Turbulent eddy motion at the forest-atmosphere interface
Ejection and sweep eddy motions in the atmospheric surface layer (ASL) are widely accepted as being responsible for much of land surface evaporation, sensible heat flux, and momentum flux; however, less is known about this type of eddy motion within the canopy sublayer (CSL) of forested systems. The present study analyzed the ejectionsweep properties at the canopy-atmosphere interface of a 13 m tall, uniformly aged southern loblolly pine stand and a 33 m tall, unevenly aged hardwood stand using velocity and scalar (temperature, water vapor, and carbon dioxide) fluctuation measurements at the canopy-atmosphere interface. It was found that the measured sweeps and ejections time fractions for scalars and momentum are comparable and are in good agreement with other laboratory and field experiments. This investigation demonstrates that the third-order cumulant expansion method (CEM) reproduces the measured relative flux contribution of ejections and sweeps (ΔS0) and the difference between sweep and Sjection time fractions for both momentum and scalars at the canopy-atmosphere interface in contrast to findings from a previous ASL experiment. A linkage between ΔS0 and the scalar flux budget is derived and tested via the third-order CEM at the canopy-atmosphere interface for the pine and the hardwood stands. It is shown that ΔS0 can be related to the dimensionless scalar flux transport term whose gradient is central to the scalar variance budget. Also, the derived relationship is independent of canopy roughness or scalar sources and sinks.
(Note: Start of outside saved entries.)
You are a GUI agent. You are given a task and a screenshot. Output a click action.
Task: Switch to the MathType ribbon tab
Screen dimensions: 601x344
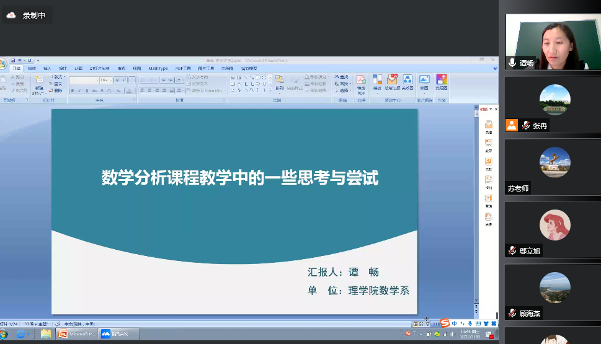pos(158,68)
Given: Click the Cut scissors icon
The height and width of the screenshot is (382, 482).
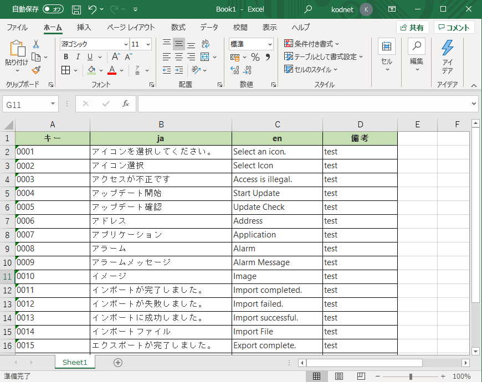Looking at the screenshot, I should pos(36,44).
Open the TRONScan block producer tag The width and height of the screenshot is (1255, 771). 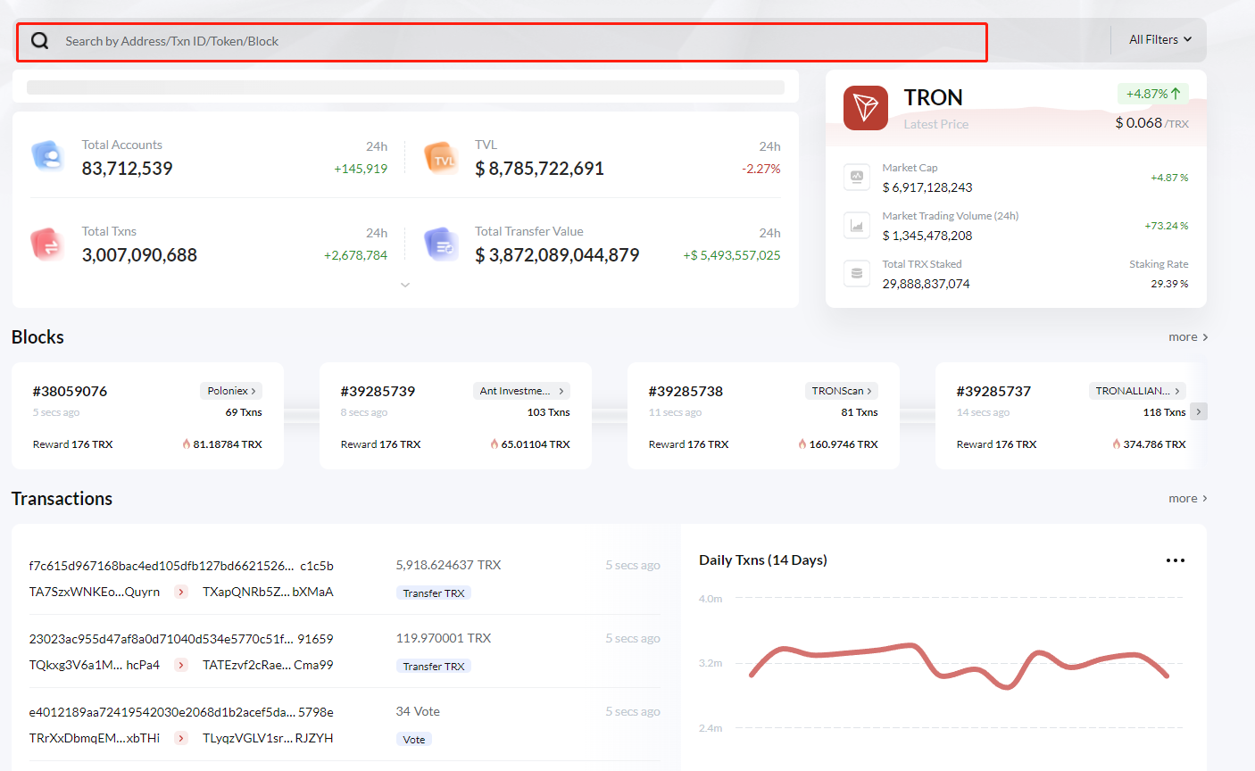click(x=841, y=391)
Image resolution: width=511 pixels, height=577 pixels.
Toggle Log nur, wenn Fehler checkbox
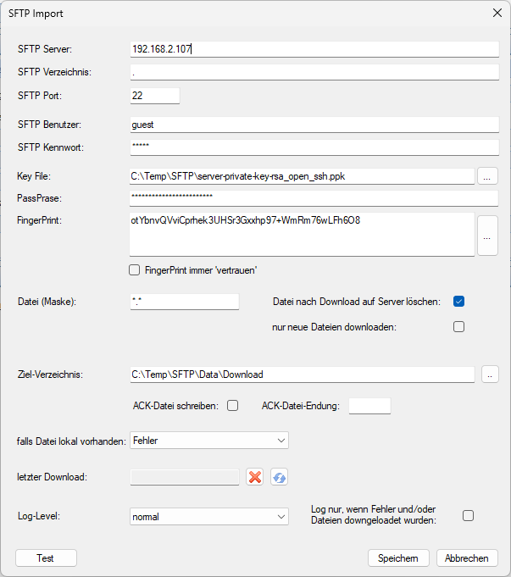coord(468,515)
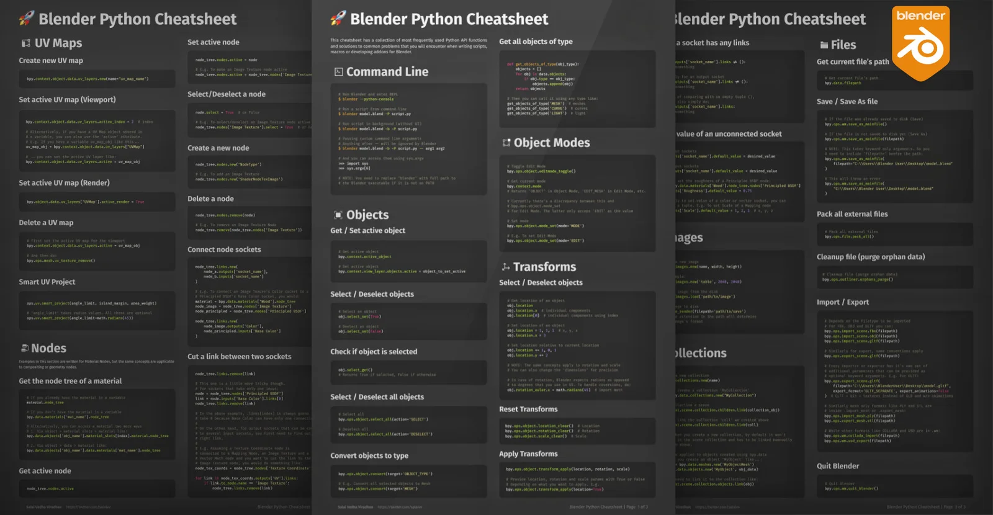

Hence this investigation establishes an analytical linkage between second-order closure models, the ejection-sweep cycle, and third-order CEM at the canopy-atmosphere interface. Dissimilarity between the ejection-sweep cycle for scalar and momentum transport is considered via conditional probability distributions at both forest stands. In contrast to a laboratory heat dispersion experiment, it is shown that while the ejection-sweep cycles for scalar and momentum transport are intimately linked, they are not identical. Therefore the results from momentum ejection-sweeps investigations cannot be extrapolated to scalar transport. Comparisons with other laboratory experiments are also discussed, especially in relation to the scalar ejection and sweep time fractions. Copyright 1997 by the American Geophysical Union.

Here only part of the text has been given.